SAN ANTONIO & NEU-ISENBURG, Germany & FRANKFURT, Germany--(BUSINESS WIRE)--The German Breast Group (GBG) said less may be more when it comes to the dose of innovative pharmaceuticals used to treat cancer. A follow-up to a Phase III trial presented at last year’s San Antonio Breast Cancer Symposium (SABCS) demonstrated a lower dose of nab-paclitaxel (ABRAXANE®) (125mg/m2/week) maintains efficacy and is less toxic than a higher dose (150mg/m2week) that was the starting point in the study. Both doses demonstrated improved efficacy compared to conventional paclitaxel, a taxane commonly used to treat many forms of cancer.
Nab-Paclitaxel encapsulates paclitaxel in nano-sized albumin (protein) shells. This leverages the natural transport properties of albumin, allowing for higher dose intensity and more drug at the tumor site. It can also be delivered directly into the blood stream without the use of solvents required to make standard paclitaxel water-soluble.
At the 2014 SABCS the GBG and the German Gynecological Oncology Working Group-Breast (AGO-B) demonstrated significant benefit for nab-paclitaxel for patients with early high-risk breast cancer when compared to conventional solvent-based paclitaxel. However, the optimal dose was in question. The updated results presented this year clearly demonstrate that the lower dose provides not only reduced side effects such as peripheral neuropathy, but better drug adherence.
Sibylle Loibl, chairman of the GBG said, “We noticed that patients on nab-paclitaxel did better than those on conventional solvent-based paclitaxel, however there was a high rate of patients discontinuing their treatment.
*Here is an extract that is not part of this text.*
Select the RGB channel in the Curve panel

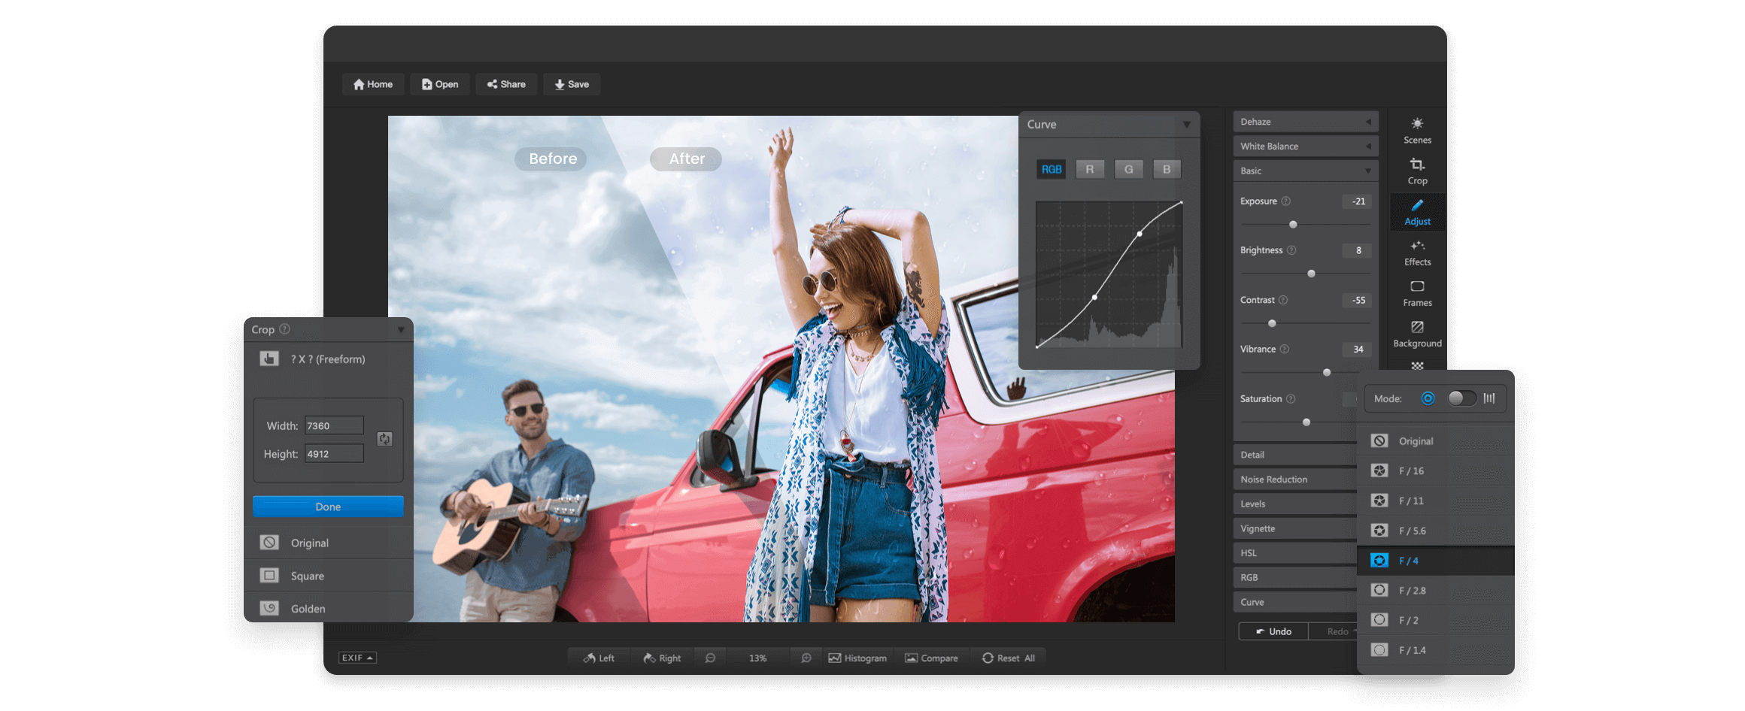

So we reduced the weekly dose, from 150 mg to 125 mg, and this lower dose is what we recommend as the preferred schedule for nab-paclitaxel as neoadjuvant treatment for primary breast cancer.”
The presentation concludes the risk-benefit ratio was improved using nab-paclitaxel at the 125 mg dose with better drug adherence and relative total dose intensity, lower frequency of peripheral neuropathy and comparable pathological complete response (pCR). PCR after neoadjuvant treatment for breast cancer is a surrogate marker for long-term efficacy.
In all patients, not just the triple negative cases, pCR was 41% at 125 mg, 32% at 150 mg and 29% for conventional paclitaxel.
Peripheral neuropathy grade 3/4 dropped from 15% in the 150 mg cohort to just 8% at the 125 mg dose level. Neuropathy was lowest in the paclitaxel cohort (3%) but, as noted, conventional paclitaxel was not as effective.
ABOUT THE GERMAN BREAST GROUP
GBG is a large independent academic network of over 500 study centers in Germany with the world-wide largest experience in conducting neoadjuvant breast cancer trials. Since 1998, with joined forces from AGO-B, over 10.000 patients participated in the neoadjuvant “Gepardo” trial series. GBG has recruited at totality of over 35.000 patients to trials in breast cancer of all indications. For more information go to www.gbg.de. The GBG Research Institute received unrestricted grants and the provision of medication from Celgene and Roche for the conduct of the GeparSepto study. Nab-paclitaxel is approved in the US and Europe for patients with metastatic breast cancer.